There is also the question of whether database studies can mitigate ‘survivor bias’. When the process (of machine learning) starts, then survivor bias may exist. But, by tracking estimated treatment effect over time, the machine can recognise all subsequent ‘eligible’ cases as they arise. This means that the problem of survivor bias should be progressively mitigated over time?

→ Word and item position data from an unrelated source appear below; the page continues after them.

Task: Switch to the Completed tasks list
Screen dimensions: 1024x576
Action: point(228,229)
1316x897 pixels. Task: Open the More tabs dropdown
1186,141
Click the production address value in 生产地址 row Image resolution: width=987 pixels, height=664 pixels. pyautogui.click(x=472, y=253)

So what do I recommend? Three suggestions:

  1. Use machine learning to provide a clue to things that you might not have suspected or thought of as high priority for a trial.
  2. Nest RCTs within database studies, so that cause and effect can be established at least under specified circumstances, and then compare the results with what you would have concluded by machine learning alone.
  3. Use machine learning on an open-ended basis with no fixed stopping point or stopping rule, and make data available regularly to mitigate the risk of over-interpreting a random high. This approach is very different to the standard ‘trial’ with a fixed starting and end data, data-monitoring committees,[4] ‘data-lock’, and all manner of highly standardised procedures. Likewise, it is different to resource heavy statistical analysis, which must be done sparingly. Perhaps that is the real point – machine learning is inexpensive (has low marginal costs) once an ongoing database has been established, and so we can take a ‘working approach’, rather than a ‘fixed time point’ approach to analysis.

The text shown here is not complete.